La frialdad, determinada por decreto, se ha vuelto parte del adiós. Incluso funerarias del rural, como la de José María, se ven obligadas a recurrir al teléfono para solventar trámites que antes dulcificaba el cara a cara. «Llamamos a las familias para saber si tienen pertenencias que quieran conservar». En las dos ocasiones en que ha atendido una muerte por el virus no se dio el caso. «Preguntamos también si quieren que la ropa vaya en el ataúd, porque ni siquiera los podemos vestir», relata, confesando que no ha recibido ninguna instrucción clara de cómo actuar con los efectos personales que pueda recibir. «Solo tenemos el protocolo de limpieza, que obliga a usar doble sudario y rociar todo con un líquido para desinfectar».

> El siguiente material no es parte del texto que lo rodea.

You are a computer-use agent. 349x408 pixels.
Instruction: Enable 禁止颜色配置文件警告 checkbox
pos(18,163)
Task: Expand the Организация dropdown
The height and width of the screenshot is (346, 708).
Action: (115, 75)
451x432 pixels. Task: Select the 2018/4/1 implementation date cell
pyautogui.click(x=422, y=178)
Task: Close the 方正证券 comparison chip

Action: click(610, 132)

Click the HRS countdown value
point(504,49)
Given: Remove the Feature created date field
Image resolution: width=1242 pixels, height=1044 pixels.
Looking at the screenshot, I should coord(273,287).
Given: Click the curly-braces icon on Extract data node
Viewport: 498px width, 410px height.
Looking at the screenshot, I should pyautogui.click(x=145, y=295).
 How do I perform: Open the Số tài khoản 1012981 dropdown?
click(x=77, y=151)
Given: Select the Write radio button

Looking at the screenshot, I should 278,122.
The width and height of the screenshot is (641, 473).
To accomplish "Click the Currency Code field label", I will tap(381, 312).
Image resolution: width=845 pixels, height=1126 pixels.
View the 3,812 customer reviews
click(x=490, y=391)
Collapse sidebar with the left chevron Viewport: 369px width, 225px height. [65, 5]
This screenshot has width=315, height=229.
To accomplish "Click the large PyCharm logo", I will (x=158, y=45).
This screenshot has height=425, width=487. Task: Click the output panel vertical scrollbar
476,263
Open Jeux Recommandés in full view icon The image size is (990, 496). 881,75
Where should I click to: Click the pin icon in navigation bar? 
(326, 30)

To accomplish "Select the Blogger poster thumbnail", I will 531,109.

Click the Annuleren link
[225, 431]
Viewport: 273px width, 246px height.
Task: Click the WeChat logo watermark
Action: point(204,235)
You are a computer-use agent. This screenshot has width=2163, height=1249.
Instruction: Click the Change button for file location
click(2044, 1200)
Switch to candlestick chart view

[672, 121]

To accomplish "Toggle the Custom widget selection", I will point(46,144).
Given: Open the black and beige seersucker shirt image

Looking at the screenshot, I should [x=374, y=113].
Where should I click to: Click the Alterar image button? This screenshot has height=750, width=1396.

Ante la falta de una instrucción uniforme, los centros improvisan curándose en salud. Las pertenencias del abuelo de Yolanda siguen bajo custodia en la residencia en la que murió. «Allí hay mucha gente que está con las ayudas de emergencia y apenas tienen recursos; tampoco sus familias, para poder enviarles cosas. Suelen pedir ropa dos veces al año. Donamos todas sus pertenencias a la residencia, a excepción de algunos objetos personales», detalla la nieta. Enseres reclamados por correo electrónico y que han quedado en cuarentena a la espera de volverse inofensivos. Aguardan sus gafas, unas cuantas imágenes religiosas que él conservaba, y un rosario que la propia Yolanda le regaló en agosto pasado. Listos para engrosar la memoria de quienes recordarán a Germán.